There are plenty of geospatial and temporal algorithms within the geospatial statistics and geospatial analytics community. To give a brief overview, we now cover some classical and common algorithms in the short. The majority of these methods have been developed in the past for situations with sparse data, such as Kriging. It was developed for the spatial interpolation of geological properties using a limited number of core samples and has an \(O(N^3)\) space complexity (Ryu et al. 2002). Geographically Weighted Regression and Logistic Regression are conventional algorithms for classification and regression. Both have an \(O(N^3)\) space complexity, but with the use of several improved optimization techniques it is possible to reduce their temporal complexity significantly. A typical method in spatial and temporal modelling considering parameterizations is the maximum likelihood estimation with \(O(N^3)\) time complexity. For a large number of solutions, the Gaussian elimination algorithm is used. It has an \(O(N^3)\) time complexity and an \(O(N^2)\) space complexity. These metrics can be improved considerably by some clever tweaks more about this below in Section 6.

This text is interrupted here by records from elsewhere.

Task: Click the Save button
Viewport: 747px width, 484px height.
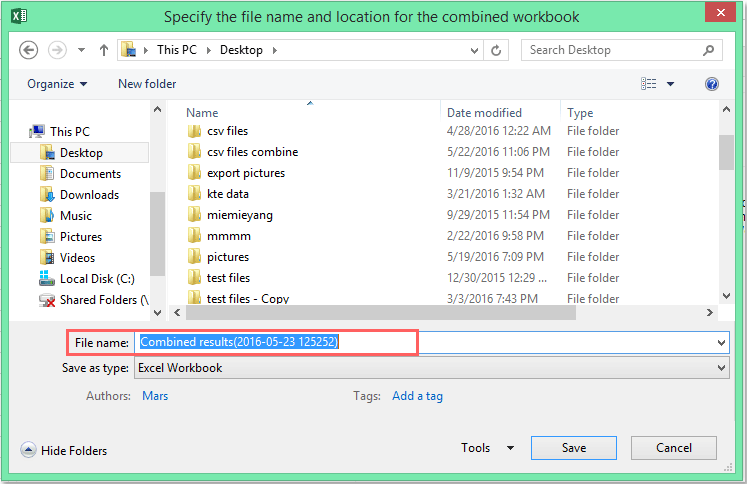Action: click(x=573, y=449)
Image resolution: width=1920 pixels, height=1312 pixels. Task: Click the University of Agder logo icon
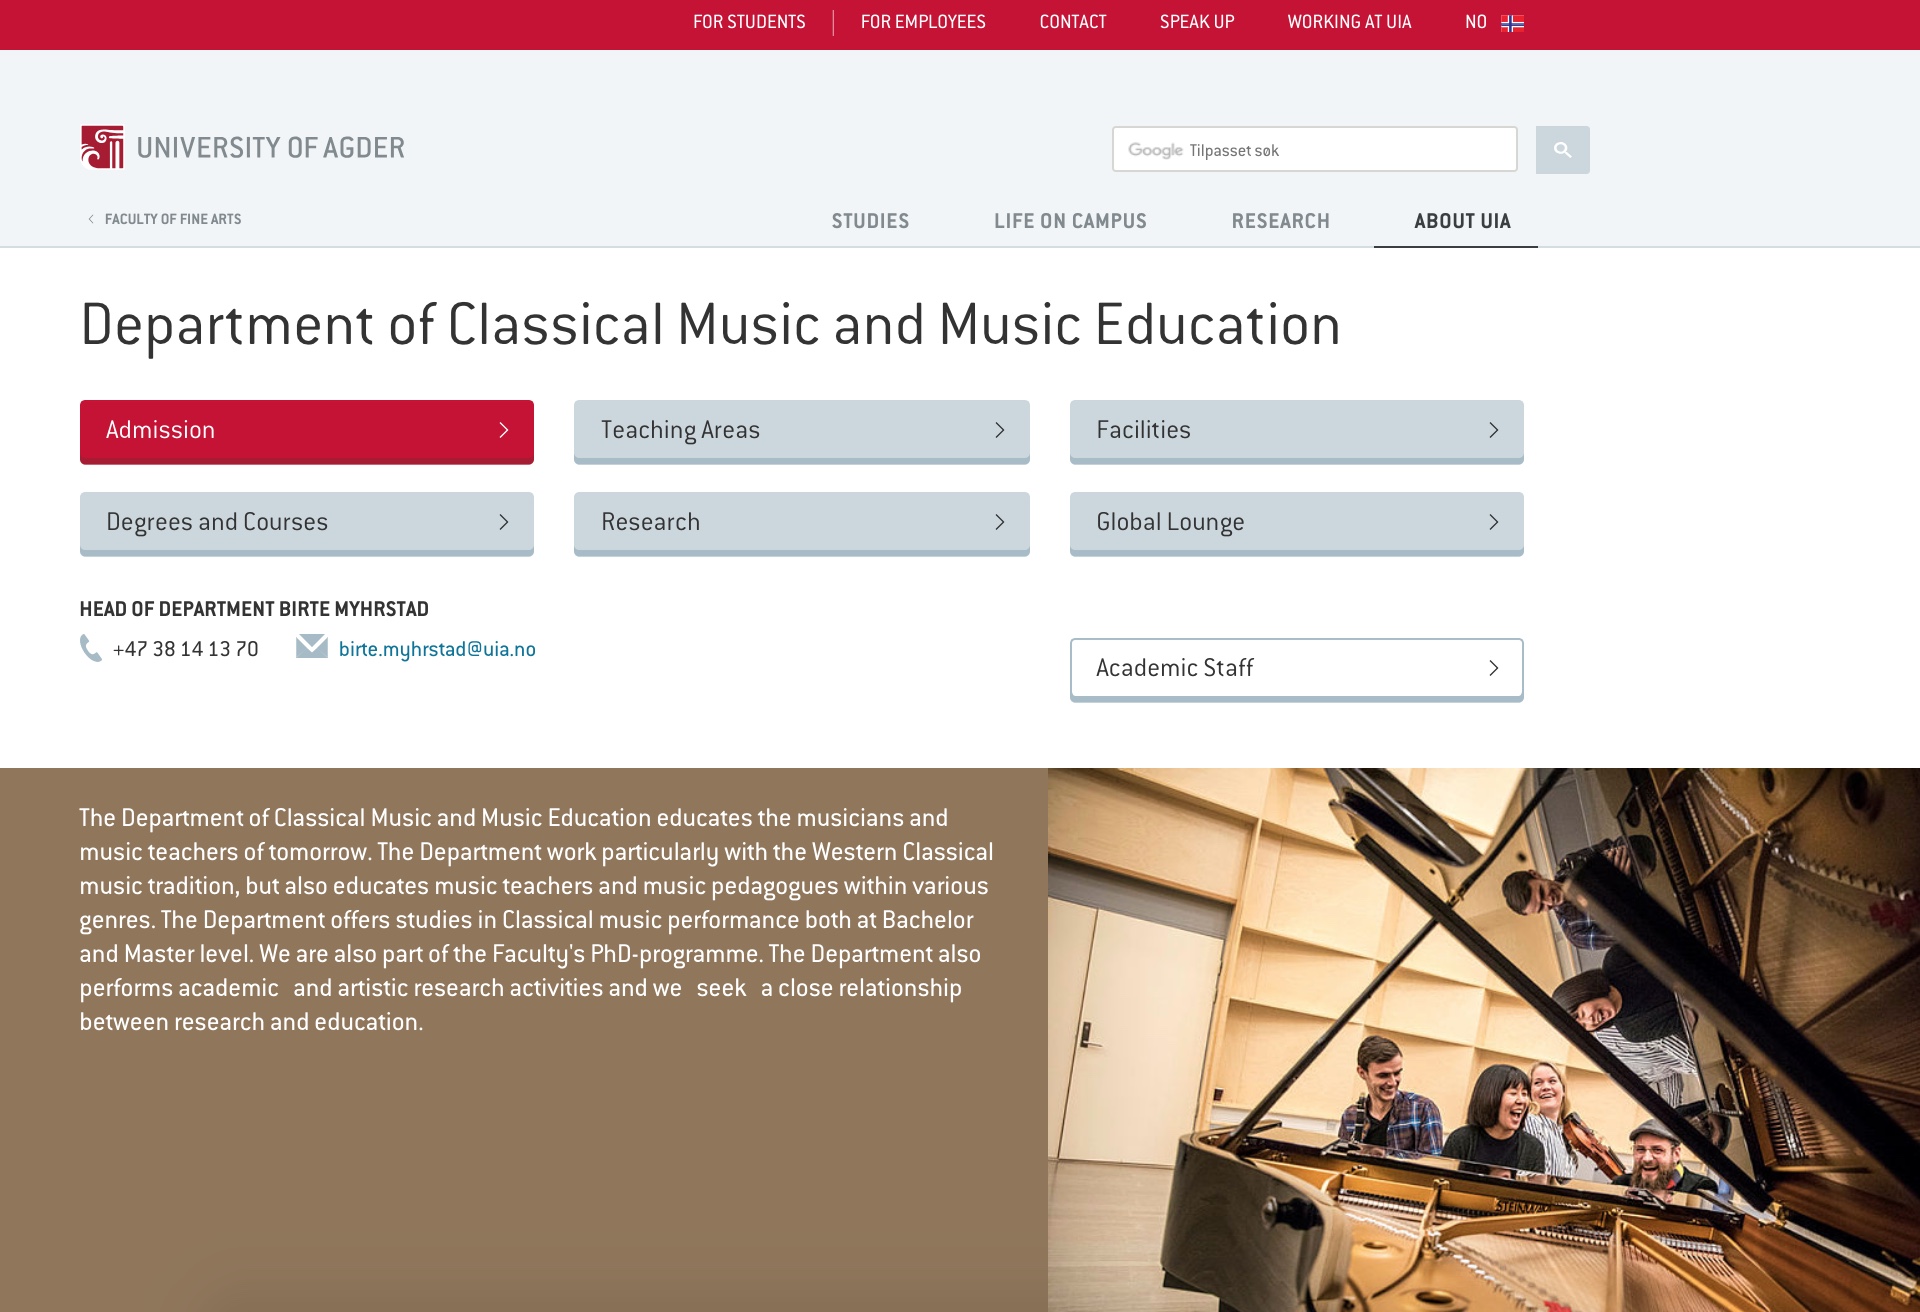point(102,148)

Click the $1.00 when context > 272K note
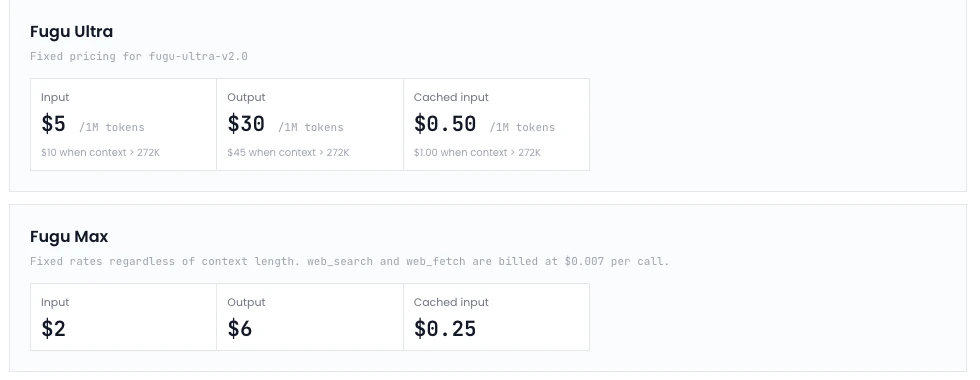(478, 152)
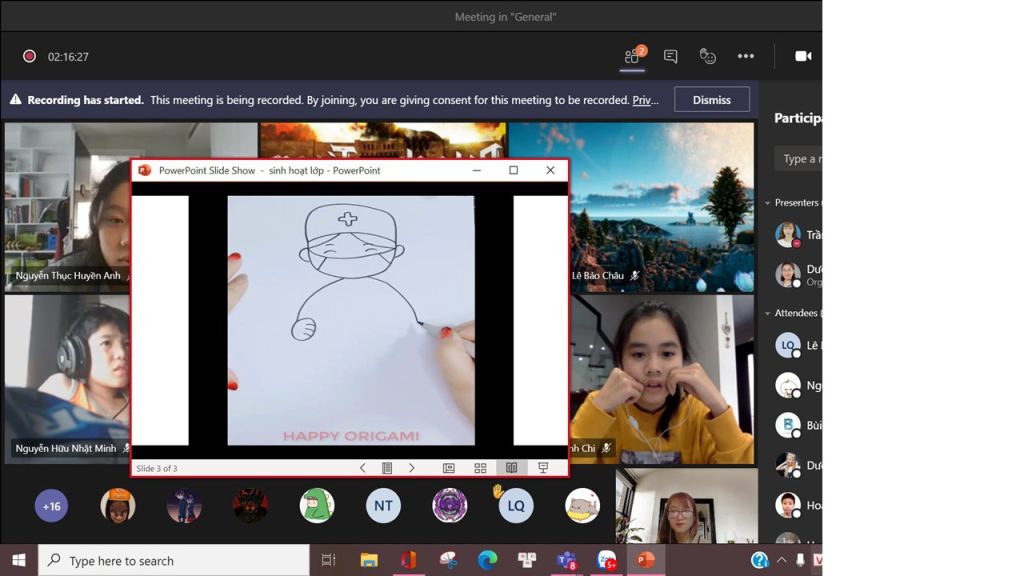This screenshot has height=576, width=1024.
Task: Open Microsoft Teams from the taskbar
Action: [566, 560]
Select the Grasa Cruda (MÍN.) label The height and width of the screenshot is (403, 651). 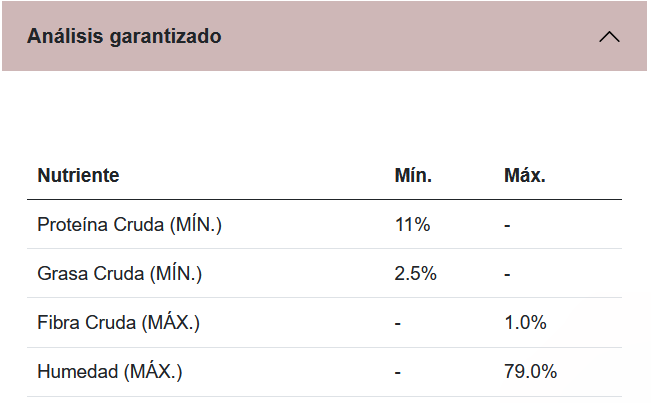pyautogui.click(x=126, y=274)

Adaption approaches of algorithms

Within the next section some approaches and hints how to scale algorithms for big data are presented. These procedures can be applied to the algorithms described in the previous Section.

Divide and Conquer

An important fact to consider when working with large amounts of data is that one \([N \times N]\) matrix is considerably larger than two \([\frac{N}{2} \times \frac{N}{2}]\) matrices. By means of this effect, problems can be intelligently divided into sub-problems that can be solved. The overall result can then be cumulated from the individual solutions. The biggest advantage of the decomposition is that now the whole problem can be parallelized. This fact allows us the use of frameworks like MapReduce or Hardoop to distribute the computations over several computing units to increase the performance. In (Deng et al. 2016) the authors provide a method for space–time prediction with the aid of the divide and conquer approach. In terms of data velocity, the information can be divided into sub-streams, each of which can be processed separately to archive the same results but much faster thanks to the divide and conquer approach. In general the devide and conquer methodology can be particularly useful for conceptually difficult problems. Furthermore, it can be implemented very efficiently and is also suitable for parallel processing as mentioned above.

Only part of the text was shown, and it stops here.